Work required:
Nothing but the lines from the one including "Open the proxy icon in top navigation" through the last line of the entries, restated exactly, should appear in the answer; omit the pictures.

Recorded information:
# # # # # # #

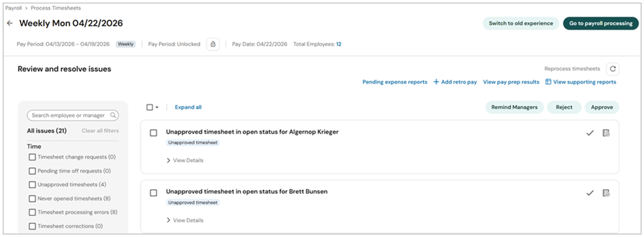This screenshot has height=237, width=644.
Task: Click the magnifier icon in employee search
Action: (x=113, y=115)
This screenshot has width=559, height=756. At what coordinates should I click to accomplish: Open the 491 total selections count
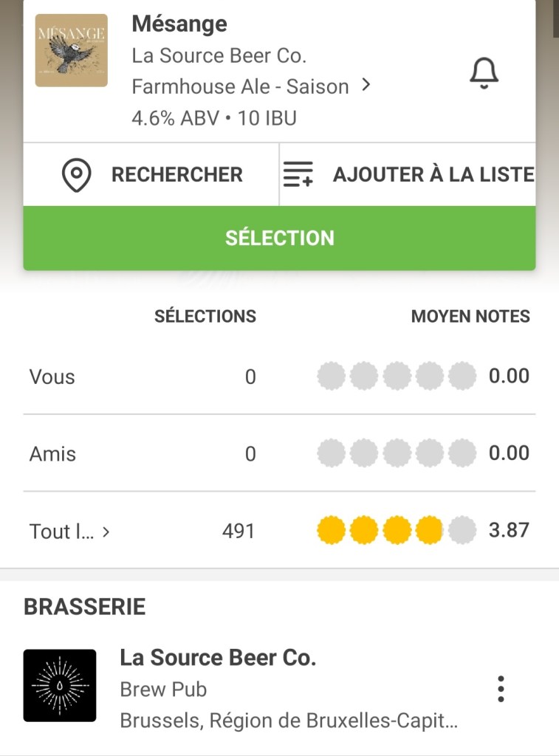(x=239, y=531)

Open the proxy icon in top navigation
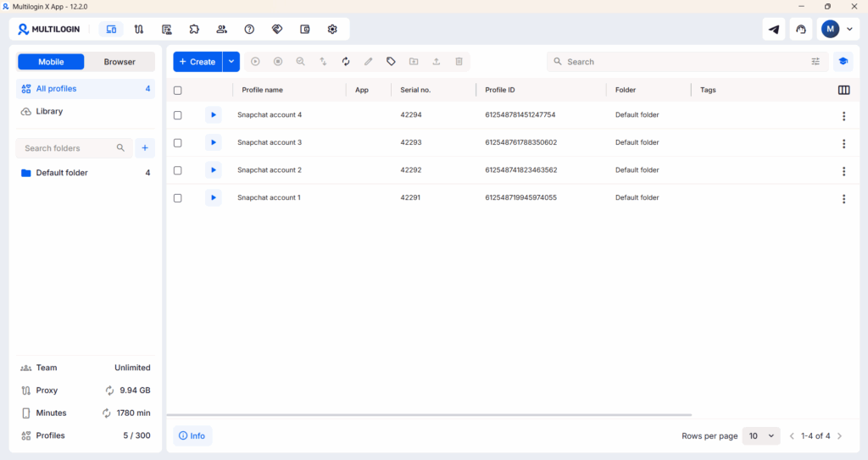pos(139,29)
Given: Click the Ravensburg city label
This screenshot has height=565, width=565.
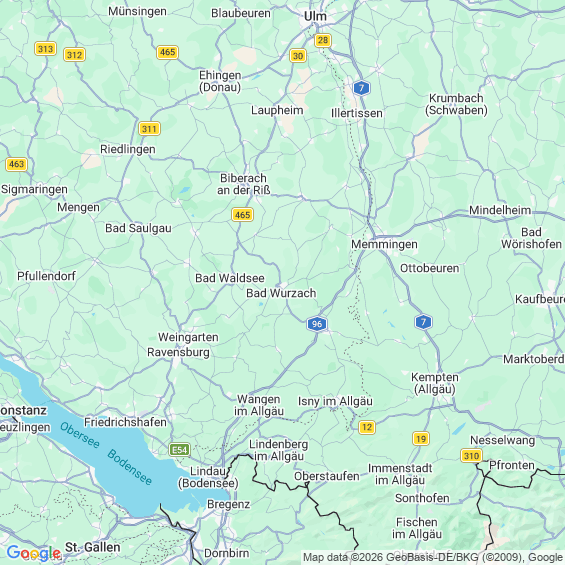Looking at the screenshot, I should (x=178, y=352).
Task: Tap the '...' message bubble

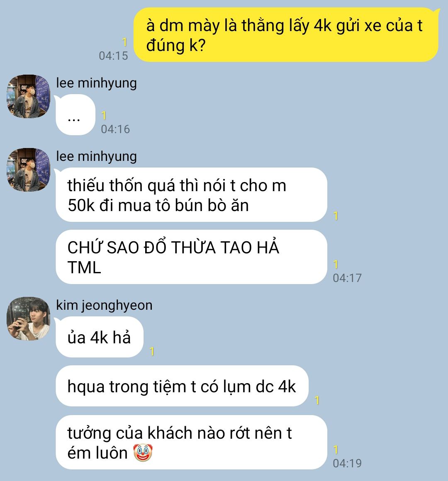Action: click(x=75, y=115)
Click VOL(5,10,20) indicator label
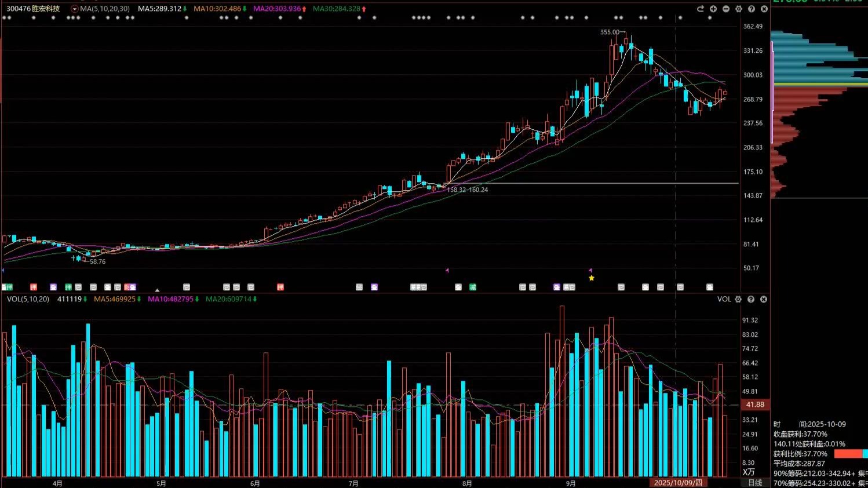 pos(28,299)
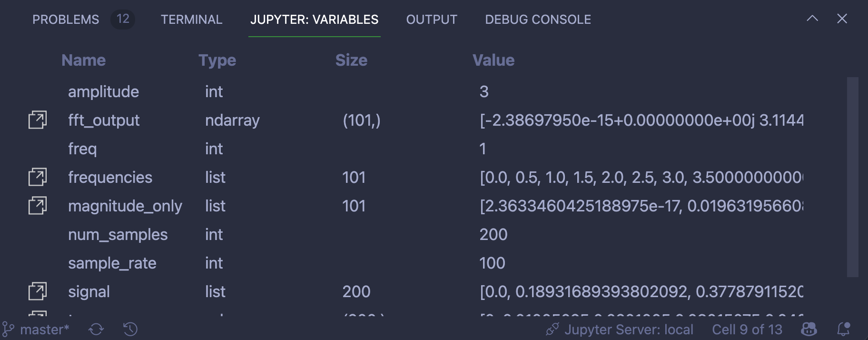868x340 pixels.
Task: Click the Copilot icon in the status bar
Action: click(809, 329)
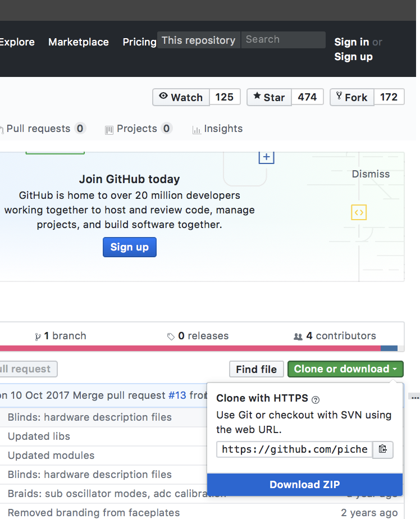Dismiss the Join GitHub banner
The image size is (420, 519).
(371, 174)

# # # # # # #

Response area:
Open the proxy icon in top navigation
pos(139,29)
Given: Click the Ravensburg city label
This screenshot has height=565, width=565.
Looking at the screenshot, I should (x=178, y=352).
Task: Tap the '...' message bubble

Action: click(x=75, y=115)
Click VOL(5,10,20) indicator label
 pos(28,299)
868x340 pixels.
Task: Click the Copilot icon in the status bar
Action: click(809, 329)
Dismiss the Join GitHub banner
The image size is (420, 519).
(371, 174)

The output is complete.